---------- ENTRIES SUPPLIED

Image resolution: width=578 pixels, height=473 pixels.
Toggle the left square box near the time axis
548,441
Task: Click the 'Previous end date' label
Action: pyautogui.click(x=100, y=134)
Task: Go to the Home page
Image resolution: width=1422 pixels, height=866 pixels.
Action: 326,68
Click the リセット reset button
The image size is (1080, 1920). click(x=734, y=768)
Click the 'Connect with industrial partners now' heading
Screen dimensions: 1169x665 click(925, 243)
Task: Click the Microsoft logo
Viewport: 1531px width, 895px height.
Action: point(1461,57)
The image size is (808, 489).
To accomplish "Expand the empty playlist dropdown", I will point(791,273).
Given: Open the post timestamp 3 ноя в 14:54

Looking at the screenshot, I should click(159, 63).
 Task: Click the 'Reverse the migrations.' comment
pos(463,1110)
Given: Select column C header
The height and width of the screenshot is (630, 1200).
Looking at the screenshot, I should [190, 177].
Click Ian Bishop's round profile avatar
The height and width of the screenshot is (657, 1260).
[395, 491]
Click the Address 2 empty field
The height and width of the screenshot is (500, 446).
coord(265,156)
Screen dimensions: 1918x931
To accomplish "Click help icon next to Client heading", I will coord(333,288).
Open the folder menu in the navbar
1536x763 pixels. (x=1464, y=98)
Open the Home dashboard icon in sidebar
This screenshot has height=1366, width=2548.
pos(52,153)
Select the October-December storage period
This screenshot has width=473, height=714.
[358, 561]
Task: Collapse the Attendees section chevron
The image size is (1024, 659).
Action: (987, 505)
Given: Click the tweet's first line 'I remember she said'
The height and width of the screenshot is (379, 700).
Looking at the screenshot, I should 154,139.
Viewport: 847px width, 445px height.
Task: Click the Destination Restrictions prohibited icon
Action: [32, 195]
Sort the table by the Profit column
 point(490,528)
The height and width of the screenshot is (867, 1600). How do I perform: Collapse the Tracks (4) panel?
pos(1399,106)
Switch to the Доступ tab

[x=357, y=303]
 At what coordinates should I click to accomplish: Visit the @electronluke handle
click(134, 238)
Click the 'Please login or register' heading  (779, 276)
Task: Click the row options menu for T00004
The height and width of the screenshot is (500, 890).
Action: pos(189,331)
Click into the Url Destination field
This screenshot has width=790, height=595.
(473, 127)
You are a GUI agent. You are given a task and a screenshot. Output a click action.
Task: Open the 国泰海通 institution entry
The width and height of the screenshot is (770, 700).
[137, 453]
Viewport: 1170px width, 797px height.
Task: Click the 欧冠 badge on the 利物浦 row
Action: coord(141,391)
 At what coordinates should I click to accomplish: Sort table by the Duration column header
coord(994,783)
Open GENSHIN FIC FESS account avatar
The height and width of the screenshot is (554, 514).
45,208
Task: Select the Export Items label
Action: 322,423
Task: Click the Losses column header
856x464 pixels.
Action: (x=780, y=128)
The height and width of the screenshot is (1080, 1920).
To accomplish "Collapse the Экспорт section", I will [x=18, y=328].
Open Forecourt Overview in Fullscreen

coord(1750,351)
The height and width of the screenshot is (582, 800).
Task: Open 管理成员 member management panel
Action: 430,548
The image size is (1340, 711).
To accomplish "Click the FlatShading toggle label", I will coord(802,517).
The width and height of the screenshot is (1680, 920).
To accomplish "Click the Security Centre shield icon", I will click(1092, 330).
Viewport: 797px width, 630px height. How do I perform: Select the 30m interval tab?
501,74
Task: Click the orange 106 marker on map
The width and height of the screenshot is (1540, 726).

--------------------

■ **TASK**
Rewrite all of the entries above as a numbered list, skipping the blank lines.

■ **TASK OUTPUT**
1. Image resolution: width=578 pixels, height=473 pixels.
2. Toggle the left square box near the time axis
3. 548,441
4. Task: Click the 'Previous end date' label
5. Action: pyautogui.click(x=100, y=134)
6. Task: Go to the Home page
7. Image resolution: width=1422 pixels, height=866 pixels.
8. Action: 326,68
9. Click the リセット reset button
10. The image size is (1080, 1920). click(x=734, y=768)
11. Click the 'Connect with industrial partners now' heading
12. Screen dimensions: 1169x665 click(925, 243)
13. Task: Click the Microsoft logo
14. Viewport: 1531px width, 895px height.
15. Action: point(1461,57)
16. The image size is (808, 489).
17. To accomplish "Expand the empty playlist dropdown", I will point(791,273).
18. Given: Open the post timestamp 3 ноя в 14:54
19. Looking at the screenshot, I should click(159, 63).
20.  Task: Click the 'Reverse the migrations.' comment
21. pos(463,1110)
22. Given: Select column C header
23. The height and width of the screenshot is (630, 1200).
24. Looking at the screenshot, I should [190, 177].
25. Click Ian Bishop's round profile avatar
26. The height and width of the screenshot is (657, 1260).
27. [395, 491]
28. Click the Address 2 empty field
29. The height and width of the screenshot is (500, 446).
30. coord(265,156)
31. Screen dimensions: 1918x931
32. To accomplish "Click help icon next to Client heading", I will coord(333,288).
33. Open the folder menu in the navbar
34. 1536x763 pixels. (x=1464, y=98)
35. Open the Home dashboard icon in sidebar
36. This screenshot has height=1366, width=2548.
37. pos(52,153)
38. Select the October-December storage period
39. This screenshot has width=473, height=714.
40. [358, 561]
41. Task: Collapse the Attendees section chevron
42. The image size is (1024, 659).
43. Action: (987, 505)
44. Given: Click the tweet's first line 'I remember she said'
45. The height and width of the screenshot is (379, 700).
46. Looking at the screenshot, I should 154,139.
47. Viewport: 847px width, 445px height.
48. Task: Click the Destination Restrictions prohibited icon
49. Action: [32, 195]
50. Sort the table by the Profit column
51.  point(490,528)
52. The height and width of the screenshot is (867, 1600). How do I perform: Collapse the Tracks (4) panel?
53. pos(1399,106)
54. Switch to the Доступ tab
55. [x=357, y=303]
56.  At what coordinates should I click to accomplish: Visit the @electronluke handle
57. click(134, 238)
58. Click the 'Please login or register' heading  (779, 276)
59. Task: Click the row options menu for T00004
60. The height and width of the screenshot is (500, 890).
61. Action: pos(189,331)
62. Click into the Url Destination field
63. This screenshot has width=790, height=595.
64. (473, 127)
65. You are a GUI agent. You are given a task and a screenshot. Output a click action.
66. Task: Open the 国泰海通 institution entry
67. The width and height of the screenshot is (770, 700).
68. [137, 453]
69. Viewport: 1170px width, 797px height.
70. Task: Click the 欧冠 badge on the 利物浦 row
71. Action: coord(141,391)
72.  At what coordinates should I click to accomplish: Sort table by the Duration column header
73. coord(994,783)
74. Open GENSHIN FIC FESS account avatar
75. The height and width of the screenshot is (554, 514).
76. 45,208
77. Task: Select the Export Items label
78. Action: 322,423
79. Task: Click the Losses column header
80. 856x464 pixels.
81. Action: (x=780, y=128)
82. The height and width of the screenshot is (1080, 1920).
83. To accomplish "Collapse the Экспорт section", I will [x=18, y=328].
84. Open Forecourt Overview in Fullscreen
85. coord(1750,351)
86. The height and width of the screenshot is (582, 800).
87. Task: Open 管理成员 member management panel
88. Action: 430,548
89. The image size is (1340, 711).
90. To accomplish "Click the FlatShading toggle label", I will coord(802,517).
91. The width and height of the screenshot is (1680, 920).
92. To accomplish "Click the Security Centre shield icon", I will click(1092, 330).
93. Viewport: 797px width, 630px height. How do I perform: Select the 30m interval tab?
94. 501,74
95. Task: Click the orange 106 marker on map
96. The width and height of the screenshot is (1540, 726).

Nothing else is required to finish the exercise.